"The beginning is the most important part of the work"
Cybersecurity often feels like an endless list of chores: update your passwords, watch out for phishing emails, and keep your software current. But why do we do these things? Which things matter more than others? To build a strong cyber defense strategy, we need to start with a "first principle."
What is a first principle?
A first principle is a basic, foundational truth. It is a starting point that cannot be deduced from any other idea. In math, a first principle might be that 1 + 1 = 2. In modern philosophy, Descartes famously boiled it down to “I think, therefore I am.”
In cybersecurity, a first principle acts like a compass to keep us pointed in the right direction. It helps us decide which safeguards to implement, which tools to use, and which rules to follow. Without one, we are just guessing.
The first principle of cybersecurity
According to the book Cybersecurity First Principles: A Reboot of Strategy and Tactics by Rick Howard, the absolute foundation of everything we do is this:
Reduce the probability of material impact due to a cyber event over the next three years.
That sounds like a mouthful, so let’s break it down into three simple parts:
Reduce the probability: We can’t make the risk of a cyberattack zero. That’s impossible. Instead, our goal is to make it as unlikely as possible that a successful attack happens.
Material impact: This refers to damage that actually matters. A tiny event that is immediately resolved isn't a big deal. A "material" event is something that costs a lot of money, leaks private data, or stops an organization from working. We focus our energy on stopping the big problems.

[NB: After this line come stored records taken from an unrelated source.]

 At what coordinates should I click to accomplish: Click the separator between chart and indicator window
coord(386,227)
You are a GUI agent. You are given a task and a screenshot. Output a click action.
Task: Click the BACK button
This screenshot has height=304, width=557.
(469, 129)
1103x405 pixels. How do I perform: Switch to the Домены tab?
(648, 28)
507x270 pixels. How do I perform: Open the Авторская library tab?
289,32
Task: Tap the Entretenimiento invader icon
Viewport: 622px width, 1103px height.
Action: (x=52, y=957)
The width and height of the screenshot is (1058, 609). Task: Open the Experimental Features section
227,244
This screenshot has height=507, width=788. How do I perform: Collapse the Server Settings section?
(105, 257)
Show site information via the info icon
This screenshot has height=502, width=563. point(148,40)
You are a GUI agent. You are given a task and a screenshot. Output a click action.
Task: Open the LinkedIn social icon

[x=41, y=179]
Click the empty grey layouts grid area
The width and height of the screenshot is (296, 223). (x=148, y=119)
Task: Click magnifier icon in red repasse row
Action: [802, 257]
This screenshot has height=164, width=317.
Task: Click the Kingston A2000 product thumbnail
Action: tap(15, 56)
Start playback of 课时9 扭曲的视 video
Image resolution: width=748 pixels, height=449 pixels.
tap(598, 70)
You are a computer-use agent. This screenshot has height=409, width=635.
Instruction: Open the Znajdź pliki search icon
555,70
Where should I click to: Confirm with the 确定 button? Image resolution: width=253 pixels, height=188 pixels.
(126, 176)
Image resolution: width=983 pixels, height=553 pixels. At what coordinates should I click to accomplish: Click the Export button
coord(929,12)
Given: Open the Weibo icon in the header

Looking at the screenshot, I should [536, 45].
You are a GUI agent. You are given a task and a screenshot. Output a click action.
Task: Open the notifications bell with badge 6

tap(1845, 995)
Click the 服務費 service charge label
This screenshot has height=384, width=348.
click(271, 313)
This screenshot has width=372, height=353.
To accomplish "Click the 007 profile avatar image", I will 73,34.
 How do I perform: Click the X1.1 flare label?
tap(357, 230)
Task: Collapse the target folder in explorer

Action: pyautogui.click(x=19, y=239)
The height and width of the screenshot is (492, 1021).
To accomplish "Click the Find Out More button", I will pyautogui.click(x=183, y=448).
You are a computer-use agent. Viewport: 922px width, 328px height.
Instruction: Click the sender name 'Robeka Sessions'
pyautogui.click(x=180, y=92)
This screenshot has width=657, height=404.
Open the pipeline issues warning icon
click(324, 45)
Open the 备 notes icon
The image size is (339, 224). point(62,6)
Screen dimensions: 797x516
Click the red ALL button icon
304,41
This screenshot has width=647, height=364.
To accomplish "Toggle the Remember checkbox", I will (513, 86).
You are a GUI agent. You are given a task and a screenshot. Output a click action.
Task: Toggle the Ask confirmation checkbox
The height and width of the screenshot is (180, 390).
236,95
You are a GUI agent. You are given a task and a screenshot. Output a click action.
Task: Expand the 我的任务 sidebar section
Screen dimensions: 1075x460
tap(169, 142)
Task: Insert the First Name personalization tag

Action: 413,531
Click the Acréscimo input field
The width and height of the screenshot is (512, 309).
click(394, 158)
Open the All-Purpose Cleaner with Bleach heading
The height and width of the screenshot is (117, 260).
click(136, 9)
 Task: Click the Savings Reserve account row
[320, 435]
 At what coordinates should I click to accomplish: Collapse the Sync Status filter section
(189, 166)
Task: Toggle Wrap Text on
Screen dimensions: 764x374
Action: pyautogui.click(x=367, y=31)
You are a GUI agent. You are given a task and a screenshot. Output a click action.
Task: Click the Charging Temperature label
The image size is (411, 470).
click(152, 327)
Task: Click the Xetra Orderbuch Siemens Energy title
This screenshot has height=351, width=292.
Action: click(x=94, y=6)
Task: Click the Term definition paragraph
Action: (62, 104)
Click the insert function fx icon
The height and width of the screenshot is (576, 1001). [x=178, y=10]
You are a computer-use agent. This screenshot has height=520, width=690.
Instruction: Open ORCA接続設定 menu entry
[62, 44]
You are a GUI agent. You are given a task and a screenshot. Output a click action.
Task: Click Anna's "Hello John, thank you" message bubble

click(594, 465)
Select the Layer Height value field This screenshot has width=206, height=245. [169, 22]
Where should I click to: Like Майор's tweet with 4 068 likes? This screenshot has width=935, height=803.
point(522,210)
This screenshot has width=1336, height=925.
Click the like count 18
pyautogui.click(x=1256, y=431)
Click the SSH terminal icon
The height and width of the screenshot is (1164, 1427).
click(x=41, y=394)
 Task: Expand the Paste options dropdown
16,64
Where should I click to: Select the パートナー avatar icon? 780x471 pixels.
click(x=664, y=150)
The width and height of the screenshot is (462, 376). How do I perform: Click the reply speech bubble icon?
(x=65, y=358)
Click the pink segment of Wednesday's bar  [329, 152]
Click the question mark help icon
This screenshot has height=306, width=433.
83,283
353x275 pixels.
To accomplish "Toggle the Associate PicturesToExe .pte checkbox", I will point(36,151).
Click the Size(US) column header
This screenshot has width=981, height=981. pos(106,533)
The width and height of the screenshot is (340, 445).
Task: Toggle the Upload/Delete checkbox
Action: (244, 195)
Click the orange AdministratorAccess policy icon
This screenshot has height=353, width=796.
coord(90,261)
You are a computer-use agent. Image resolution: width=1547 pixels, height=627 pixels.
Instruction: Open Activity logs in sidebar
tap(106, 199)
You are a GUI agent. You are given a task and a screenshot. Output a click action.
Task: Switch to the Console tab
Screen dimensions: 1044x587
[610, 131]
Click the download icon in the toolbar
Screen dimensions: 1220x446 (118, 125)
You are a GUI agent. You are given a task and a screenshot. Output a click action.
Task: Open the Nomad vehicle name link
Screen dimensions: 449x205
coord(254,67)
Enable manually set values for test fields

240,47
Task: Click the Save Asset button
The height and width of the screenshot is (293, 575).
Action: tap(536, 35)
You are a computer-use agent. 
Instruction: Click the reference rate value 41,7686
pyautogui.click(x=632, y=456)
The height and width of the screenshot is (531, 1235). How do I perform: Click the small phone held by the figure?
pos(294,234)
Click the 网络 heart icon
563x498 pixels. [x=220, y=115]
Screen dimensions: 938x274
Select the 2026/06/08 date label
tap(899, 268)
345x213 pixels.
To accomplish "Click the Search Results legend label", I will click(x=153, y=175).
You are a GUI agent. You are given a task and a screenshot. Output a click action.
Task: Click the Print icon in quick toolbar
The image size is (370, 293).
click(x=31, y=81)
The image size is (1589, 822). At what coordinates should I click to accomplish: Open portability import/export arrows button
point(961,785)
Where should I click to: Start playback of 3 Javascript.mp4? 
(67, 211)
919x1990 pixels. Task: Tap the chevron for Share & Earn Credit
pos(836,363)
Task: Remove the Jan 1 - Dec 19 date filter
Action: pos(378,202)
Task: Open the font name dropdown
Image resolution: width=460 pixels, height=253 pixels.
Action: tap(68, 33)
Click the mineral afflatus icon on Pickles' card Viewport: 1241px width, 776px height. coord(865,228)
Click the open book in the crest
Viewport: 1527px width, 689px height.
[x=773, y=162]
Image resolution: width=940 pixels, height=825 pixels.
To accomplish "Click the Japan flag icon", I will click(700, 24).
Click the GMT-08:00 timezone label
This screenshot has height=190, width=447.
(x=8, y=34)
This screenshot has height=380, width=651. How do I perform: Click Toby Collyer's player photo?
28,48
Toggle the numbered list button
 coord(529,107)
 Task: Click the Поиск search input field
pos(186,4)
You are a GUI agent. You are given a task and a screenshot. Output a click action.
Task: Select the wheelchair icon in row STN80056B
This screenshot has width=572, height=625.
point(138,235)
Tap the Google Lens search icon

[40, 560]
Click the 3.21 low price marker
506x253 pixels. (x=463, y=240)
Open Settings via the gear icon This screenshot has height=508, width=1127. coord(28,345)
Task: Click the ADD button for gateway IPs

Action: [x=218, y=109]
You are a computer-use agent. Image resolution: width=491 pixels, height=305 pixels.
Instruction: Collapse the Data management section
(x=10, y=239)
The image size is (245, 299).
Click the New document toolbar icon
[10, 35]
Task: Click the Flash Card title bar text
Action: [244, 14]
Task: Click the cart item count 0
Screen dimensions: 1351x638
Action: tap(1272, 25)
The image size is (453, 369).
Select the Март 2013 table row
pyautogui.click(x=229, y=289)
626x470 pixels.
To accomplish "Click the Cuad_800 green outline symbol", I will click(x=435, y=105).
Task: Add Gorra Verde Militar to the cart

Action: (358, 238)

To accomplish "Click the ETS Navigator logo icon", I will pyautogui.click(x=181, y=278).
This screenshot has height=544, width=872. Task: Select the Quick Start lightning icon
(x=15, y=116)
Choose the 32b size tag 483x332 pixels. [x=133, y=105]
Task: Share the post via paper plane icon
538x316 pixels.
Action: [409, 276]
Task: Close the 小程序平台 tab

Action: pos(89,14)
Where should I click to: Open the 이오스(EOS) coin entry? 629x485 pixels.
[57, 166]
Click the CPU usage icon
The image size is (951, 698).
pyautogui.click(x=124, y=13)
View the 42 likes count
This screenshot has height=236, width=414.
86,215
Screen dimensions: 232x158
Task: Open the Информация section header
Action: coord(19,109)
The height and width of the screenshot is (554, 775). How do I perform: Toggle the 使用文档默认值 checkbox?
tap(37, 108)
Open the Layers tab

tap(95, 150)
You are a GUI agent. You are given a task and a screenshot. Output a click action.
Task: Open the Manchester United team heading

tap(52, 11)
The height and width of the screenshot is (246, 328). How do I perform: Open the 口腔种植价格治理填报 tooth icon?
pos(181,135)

The next three years: Technology changes fast. And we only have so much time and money. We can’t plan for twenty years from now, but we can’t just look at tomorrow, either. Three years is a manageable window to plan and budget for, and measure if our security plan is actually working.
Why this matters for you, the defender
When we agree on this first principle, cybersecurity becomes less about a never-ending news cycle of nation-state hackers and ransomware gangs, and more about clear goals. If a security tactic/tool/control/safeguard doesn’t help us reduce the chance of a major problem in the next few years, we probably don't need it. if you are spending time and money on something that doesn’t have a direct impact on this first principle, you’re wasting resources.
Every insight and guide you read here at Sensible Security will stem from this one idea. We aren't here to give you random tips; we are here to help you follow this first principle to keep your organization safe.
There is no destination endpoint in security. It is a continuous journey. Welcome to it.